First published in 2013, Deep Q-Networks (DQN) learn to take actions that outperform humans in a suite of Atari games, taking only the pixel values of the game as input. Learning such effective behaviour directly from experience is a remarkable achievement. It’s the first hint at a viable path towards Artificial General Intelligence - the ability of computers to get intelligent across a wide range of tasks, similar or greater than humans are!
Part of the reason DQN was such an impressive advance is that Q-learning - the subtype of Reinforcement Learning used - is very hard to train. To understand why we’ll first look at how Q-Learning works under the hood. We’ll then explore why it’s so tricky, and dig into how DeepMind trained DQN successfully.
DeepMind’s breakthrough combined neural networks with reinforcement learning (RL) for the first time. An RL agent interacts with an environment, receiving rewards if it takes favourable actions. The goal of an RL algorithm is to maximise the long-term sum of rewards it receives. Specifically, DQN uses a type of RL called Q-learning (hence the name DQN) - we’ll see what this means shortly.
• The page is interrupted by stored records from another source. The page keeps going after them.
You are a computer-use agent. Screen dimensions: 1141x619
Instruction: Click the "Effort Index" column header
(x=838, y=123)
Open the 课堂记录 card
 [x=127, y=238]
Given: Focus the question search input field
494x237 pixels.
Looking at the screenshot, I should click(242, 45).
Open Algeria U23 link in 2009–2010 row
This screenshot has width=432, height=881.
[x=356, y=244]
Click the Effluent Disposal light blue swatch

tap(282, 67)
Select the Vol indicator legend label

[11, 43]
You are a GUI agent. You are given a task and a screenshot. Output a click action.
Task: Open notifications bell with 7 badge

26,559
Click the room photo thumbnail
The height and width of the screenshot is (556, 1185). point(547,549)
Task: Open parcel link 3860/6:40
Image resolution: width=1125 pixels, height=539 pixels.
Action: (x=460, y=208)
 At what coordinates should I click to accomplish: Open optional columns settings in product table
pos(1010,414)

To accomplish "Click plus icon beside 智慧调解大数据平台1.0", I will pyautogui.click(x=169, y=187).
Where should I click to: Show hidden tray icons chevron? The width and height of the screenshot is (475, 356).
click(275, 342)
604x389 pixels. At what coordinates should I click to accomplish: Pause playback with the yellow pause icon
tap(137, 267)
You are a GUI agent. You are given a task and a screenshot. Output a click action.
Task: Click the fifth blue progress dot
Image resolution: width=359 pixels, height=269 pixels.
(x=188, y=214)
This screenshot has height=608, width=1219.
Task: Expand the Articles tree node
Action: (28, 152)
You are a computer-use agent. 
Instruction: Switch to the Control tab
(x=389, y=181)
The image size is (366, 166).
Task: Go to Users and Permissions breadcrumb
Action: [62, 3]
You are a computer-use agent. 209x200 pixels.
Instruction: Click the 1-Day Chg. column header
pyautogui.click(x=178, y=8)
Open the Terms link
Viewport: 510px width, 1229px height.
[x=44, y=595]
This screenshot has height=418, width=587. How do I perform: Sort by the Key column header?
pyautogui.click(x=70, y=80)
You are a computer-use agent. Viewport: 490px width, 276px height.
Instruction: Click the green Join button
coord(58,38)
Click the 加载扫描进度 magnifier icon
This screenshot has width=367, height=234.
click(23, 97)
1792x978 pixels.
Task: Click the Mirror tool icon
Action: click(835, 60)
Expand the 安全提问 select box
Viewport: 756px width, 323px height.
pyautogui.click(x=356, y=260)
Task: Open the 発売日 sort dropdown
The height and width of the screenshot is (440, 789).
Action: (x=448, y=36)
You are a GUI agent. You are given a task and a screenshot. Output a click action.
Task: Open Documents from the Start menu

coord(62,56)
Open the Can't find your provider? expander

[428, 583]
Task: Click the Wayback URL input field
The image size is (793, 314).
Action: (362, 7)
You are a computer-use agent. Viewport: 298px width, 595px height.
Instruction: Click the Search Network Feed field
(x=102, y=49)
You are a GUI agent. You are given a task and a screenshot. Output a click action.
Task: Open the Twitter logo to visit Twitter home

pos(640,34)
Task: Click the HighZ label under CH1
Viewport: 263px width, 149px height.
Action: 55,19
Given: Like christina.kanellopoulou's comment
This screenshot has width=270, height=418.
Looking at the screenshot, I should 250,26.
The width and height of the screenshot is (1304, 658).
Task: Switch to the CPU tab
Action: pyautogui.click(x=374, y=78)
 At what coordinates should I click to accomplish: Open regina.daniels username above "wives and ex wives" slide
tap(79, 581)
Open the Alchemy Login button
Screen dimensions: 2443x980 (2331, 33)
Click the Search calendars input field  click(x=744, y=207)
This makes RL incredibly powerful. RL can be used to solve any decision-making task.
Figure 1: The interaction loop in RL between an agent and the environment. At each timestep, the agent selects an action, which changes the state of the environment. The environment also provides a reward signal to signify whether the agent’s behaviour is favourable or not. RL learns how to select actions to maximize the sum of future rewards.